This statement: "... it implies that $B′A′=0$ .." is not correct. It rather means that in case $B′A′$ is $1$ then will at least one of $B′C′$ and $A′C$ also be $1$. Consequently, $B′A′$ won't have any impact on the final result.
It can be proven like this.
Use that ($X'$ + $X$) is always $1$ and that multiplying a term by $1$ doesn't change the result.

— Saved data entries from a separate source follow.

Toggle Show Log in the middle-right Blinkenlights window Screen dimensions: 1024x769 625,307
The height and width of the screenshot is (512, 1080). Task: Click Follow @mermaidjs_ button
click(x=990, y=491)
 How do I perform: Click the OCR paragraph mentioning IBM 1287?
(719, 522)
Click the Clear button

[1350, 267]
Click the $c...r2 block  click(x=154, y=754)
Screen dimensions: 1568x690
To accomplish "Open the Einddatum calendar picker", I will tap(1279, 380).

Therefor you can rewrite Expression 1 like:
$Y = B'C' + B'A' + A'C$
$Y = (A' + A)B'C' + (C' + C)B'A' + (B' + B)A'C$
$Y = A'B'C' + AB'C' + C'B'A' + CB'A' + B'A'C + BA'C$
Write all terms to be A folowed by B followed by C:
$Y = A'B'C' + AB'C' + A'B'C' + A'B'C + A'B'C + A'BC$
Remove the terms that appear twice:
$Y = A'B'C' + AB'C' + A'B'C + A'BC$
$Y = (A' + A)B'C' + (B' + B)A'C$
$Y = B'C' + A'C$
which is Expression 2.
Another way to look at it is:
Case 1: $B'A'$ is $0$
This is trivial as Expression 1 becomes identical to Expression 2 when $B'A'$ is $0$
Case 2: $B'A'$ is $1$
In this case Expression 1 will give the result $1$
It is also known that $A'$ is $1$ and $B'$ is $1$. This can be inserted into Expression 2 like:
$Y = B′C′ + A′C = 1C' + 1C = C' + C = 1$
So Expression 2 will also give the result $1$
Consequently, Expression 1 and Expression2 will give the same result in all cases.